2. Distribution: The greatest launch video in the world is a complete failure if no one watches it. Distribution is equally as important as the video itself. There are a few things I recommend doing that most startups don’t do.
Start by creating a Google Sheet with 3 tabs - employees, investors, and customers. On the employees tab, have every employee at the company listed, AND columns for each person to add the most influential people they know who they can ask to amplify the launch.
The customers tab is critical. Every company has employees and investors promoting their launch. Very few have raving fan customers describing their experience. A potential customer seeing an investor post about one of their portfolio companies hits different from an actual customer posting about their experience.
I can’t tell you the number of customers we’ve signed up as a result of existing customers publicly describing their experience. On launch day, track each person listed in your Gsheet until everyone is crossed off as having posted.

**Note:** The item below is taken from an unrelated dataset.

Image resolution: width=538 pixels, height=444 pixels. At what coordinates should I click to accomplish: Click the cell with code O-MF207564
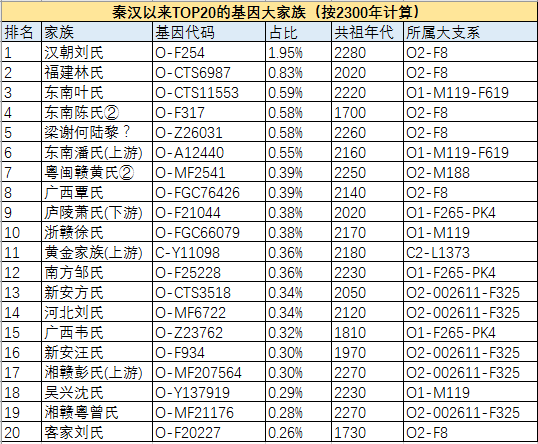coord(209,373)
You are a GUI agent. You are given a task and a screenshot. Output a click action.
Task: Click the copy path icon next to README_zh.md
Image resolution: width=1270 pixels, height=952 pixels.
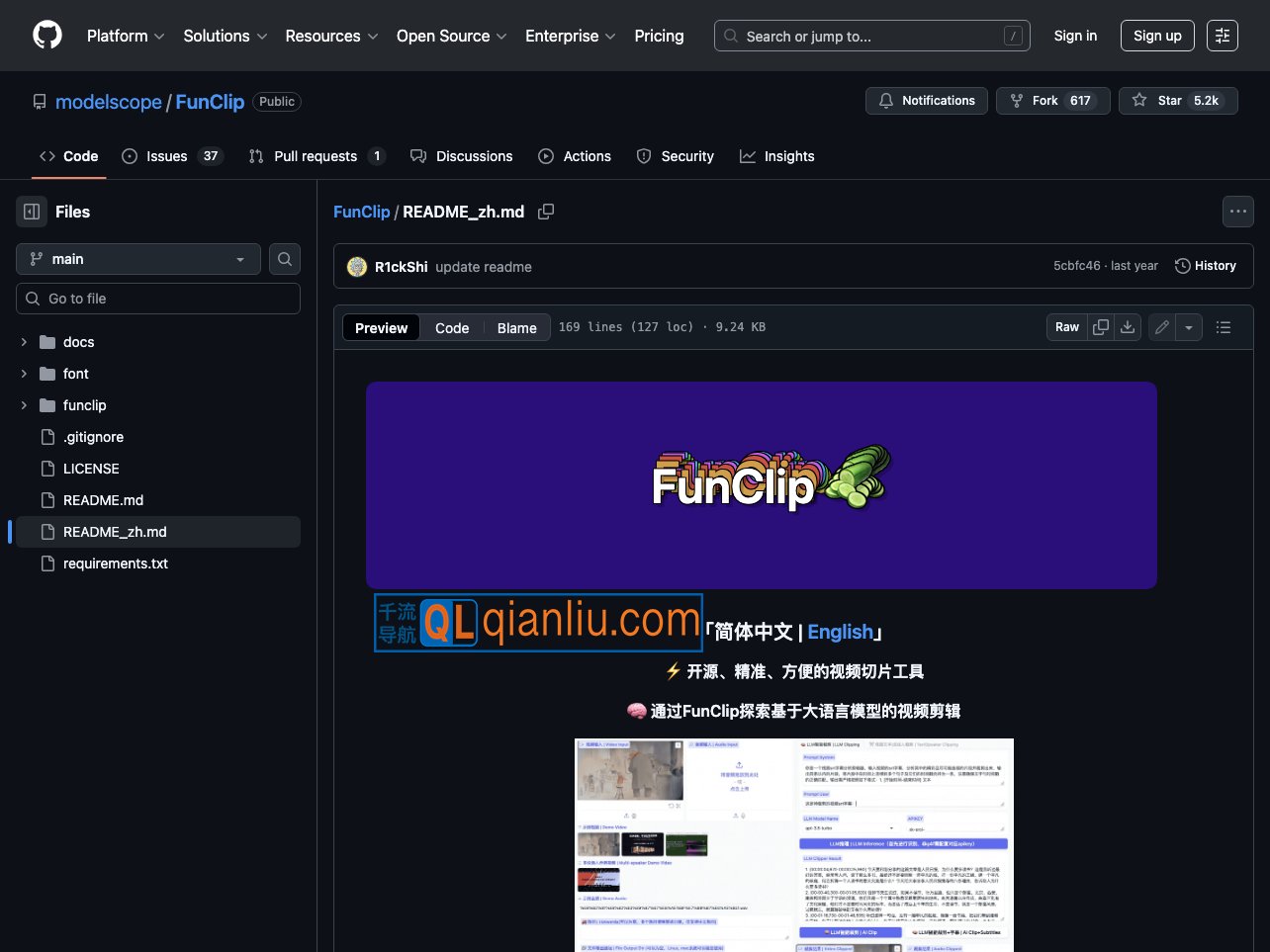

3. The website: The quality and distribution of your launch video should drive demand to your website. Most startup websites look the same. You should do something different that stands out.

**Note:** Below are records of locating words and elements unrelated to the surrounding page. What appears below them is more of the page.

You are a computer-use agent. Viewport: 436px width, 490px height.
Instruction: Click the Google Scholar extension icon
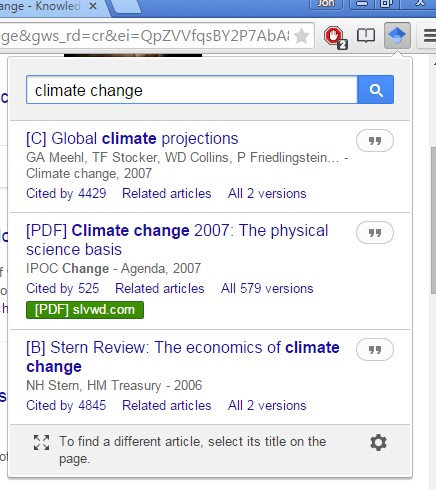pos(397,35)
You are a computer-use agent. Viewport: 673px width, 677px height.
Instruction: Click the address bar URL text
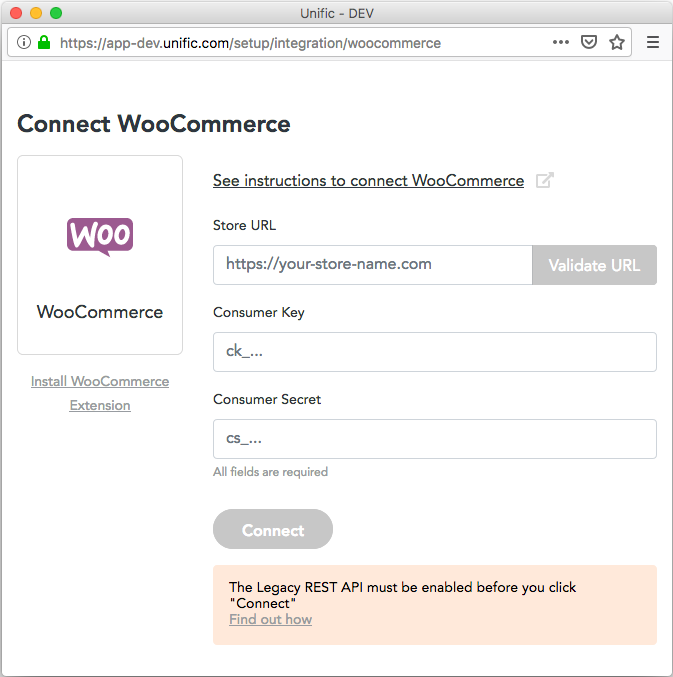(250, 43)
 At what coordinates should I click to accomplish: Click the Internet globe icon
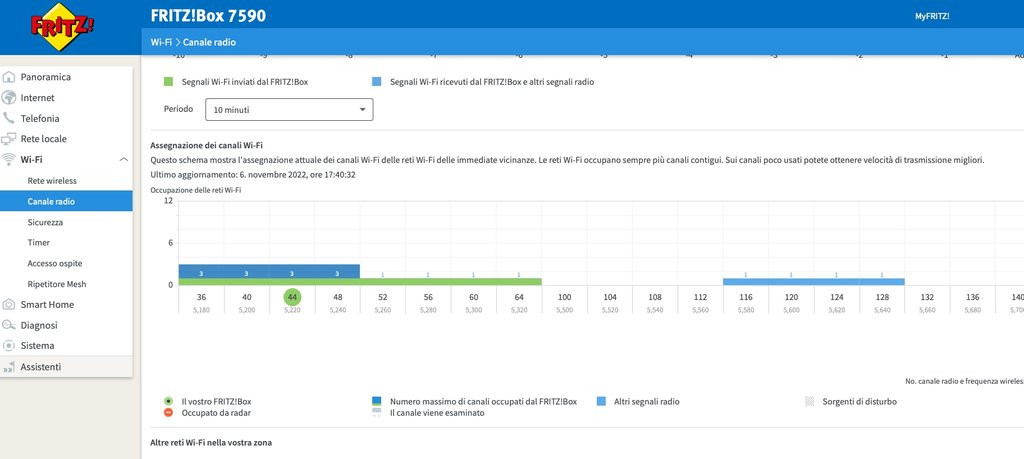[10, 98]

We did something radically different from any other startup website I’ve seen: we put quotes from the most reputable VC (Peter Thiel), accelerator CEO (Garry Tan), and startup founder (Ryan Petersen), all Monaco investors, at the top of the home page.
The result is when startup founders visit the site after watching the video, Peter, Garry, and Ryan are effectively telling them they need to get their startup on Monaco ASAP. This adds credibility and social proof for an already intrigued potential customer. Which founder is going to disagree with Peter, Garry, and Ryan?
4. Launch day campaigns: You should treat your launch as a one-time opportunity to create brand awareness about your company. You only launch once. Make the most of it.
We did a couple creative things that stood out and added to the buzz on launch day. We identified a bunch of startup founders in SF that we’d love to onboard as customers. We ordered high end Monaco branded poker sets - founders and startup employees like poker - to deliver on launch day.
We included a handwritten note with an incentive for the founder to post about their new poker set on X. Countless founders of some of the best startups were posting on launch day with images of their new poker set and tagging Monaco.
We didn’t stop there. The weekend before our launch I was out for a walk in SF and saw a bunch of LED box trucks advertising for the Super Bowl. I thought it’d be cool to have these same trucks driving around SF all day on our launch day.
I reached out to some of the vendors and was able to book 6 of these trucks at a heavily discounted rate because they were already in SF for the Super Bowl.
Again, countless posts from people seeing these trucks, who had seen our launch video, and had maybe even received a poker set, with the sentiment that Monaco is EVERYWHERE today.
5. Reinforcement - this is equally as important as the launch itself. The mistake most startups make is after they launch, they go silent and largely disappear. There are countless “remember that company that did that thing everyone was talking about? I wonder what happened to them.”
Post launch, you want to remain the company everyone is talking about. Over the coming days, weeks, and months our hope is you will continue to see Monaco everywhere through our campaigns and customers highlighting their wins on Monaco.
You’ll see examples of this starting this week. Our goal is to suck all the oxygen out of the space. Every demo someone takes with a competitor, the question will come up: how do you compare to Monaco? That’s not how you want to start a call.
The ultimate outcome of this approach: It will be very difficult to compete against Monaco. We are going to win the space.